Durant les vingt dernières années, des progrès immenses ont été réalisés dans la compréhension des mécanismes fondamentaux qui gouvernent l’acquisition  de  l’identité des  organes  floraux  et   l’architecture  florale.  Ces  recherches  ont  été menées  principalement  sur  la plante  modèle  Arabidopsis  thaliana (Figure 1a). Chez Arabidopsis, les organes floraux, (quatre sépales, quatre pétales, six étamines et deux carpelles fusionnés), sont disposés en cercles concentriques (verticilles). Le modèle ABC (Figure 1a) décrit le contrôle génétique et l’action combinatoire de quatre classes de gènes homéotiques A, B et C qui déterminent l’identité des organes floraux (sépales, pétales, étamines et carpelles). Par exemple, l’expression combinée des gènes de classe A et B est nécessaire pour obtenir l’émergence d’un pétale dans la jeune fleur en formation.

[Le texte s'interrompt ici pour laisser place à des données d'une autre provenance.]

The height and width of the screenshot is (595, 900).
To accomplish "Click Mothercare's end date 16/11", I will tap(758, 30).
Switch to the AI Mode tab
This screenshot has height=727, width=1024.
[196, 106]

La très grande diversité des morphologies florales chez les différentes espèces suggère qu’il y a eu des modifications des gènes des classes A, B et C au cours de l’évolution. Des études de plus en plus nombreuses sur des plantes dites « non-modèles » renforcent cette hypothèse. Ces études ont également permis d’élucider au moins en partie certaines anomalies florales.

 

La "fleur double" est une  des  anomalies  florales  les  plus   connues. Ce terme désigne des fleurs possédant des pétales surnuméraires (fleur possédant plus de deux fois le nombre de pétales que la plante sauvage), et dont certaines  présentent  même  une  nouvelle  fleur  à  l’intérieur  de  la  corolle.  Ce phénotype fait partie des aberrations florales, décrites depuis plus de 2000 ans (voire revue par Meyerowitz  et al., 1989). L’Homme a joué un rôle clé dans la sélection et le maintien de ce caractère esthétique chez plusieurs plantes à fleurs. Cette  qualité  ornementale  est  recherchée,  et  des   variétés  à fleurs doubles  ont  été  trouvées  et  sélectionnées  par  les  obtenteurs  dans  un  grand  nombre  d’espèces  ornementales. Chez le rosier, la fleur sauvage a 5 pétales et une fleur est considérée comme « double » lorsqu’elle possède 10 pétales ou plus (Figure 2). Il est vraisemblable que le caractère « fleur double » chez le rosier soit apparu spontanément par mutation, puis maintenu et propagé par sélection en raison de son intérêt esthétique.

 

 

 

 

 

 

Mécanismes génétiques et moléculaires de l’apparition de la fleur double

Figure 2 : Le déplacement de la bordure A/C et du domaine d’expression de AGAMOUS vers le centre de la fleur est à l’origine de la fleur double chez le rosier

Chez la plante modèle Arabidopsis thaliana, la mutation récessive1 à « fleurs doubles » a été caractérisée (Figure 1b). Le gène muté AGAMOUS, représentant la fonction C dans le modèle ABC, détermine l’identité́  des  étamines  et  des  carpelles. La mutation perte de fonction de ce gène conduit à la transformation des étamines en pétales et à la réitération d’un nouveau programme floral au centre du méristème,  aboutissant à une forme de fleur double  (Figure 1b).
Chez le rosier,  le type « fleurs doubles » ne résulte pas d’une perte de fonction du gène AGAMOUS, comme chez Arabidopsis, mais d’une modification du territoire d’expression de ce gène (décalage de la frontière d’expression  entre A et C ; Figure 2b). Ces travaux (Dubois et al. 2010) ont également révélés que ce mécanisme a été sélectionné indépendamment dans deux centres de domestication de la rose (Chine et région périméditerranéenne). Des travaux de génétique ont également démontré qu’une autre mutation dominante celle-ci, DF, est associée au type fleur double (Spiller et al., 2011). Le lien entre cette mutation DF et la modification du territoire d’expression du gène AGAMOUS n’est pas encore bien établi.
Cette diminution du territoire d’expression d’AGAMOUS semble également associée à l’apparition de la fleur double chez d’autre espèces comme Thalictrum thalictroides, Prunus lannesiana ou encore Camellia japonica (Galimba 2012 ; Liu 2012 ; Sun et al., 2014). Comme chez le rosier, chez ces espèces on ignore toutefois le mécanisme à l’origine de cette altération du patron d’expression d’AGAMOUS. Un mécanisme commun est-il à l’œuvre chez toutes ces espèces pour déclencher le doublement du nombre de pétales? Des travaux menés par différentes équipes visent à répondre à ces questions en utilisant différentes espèces.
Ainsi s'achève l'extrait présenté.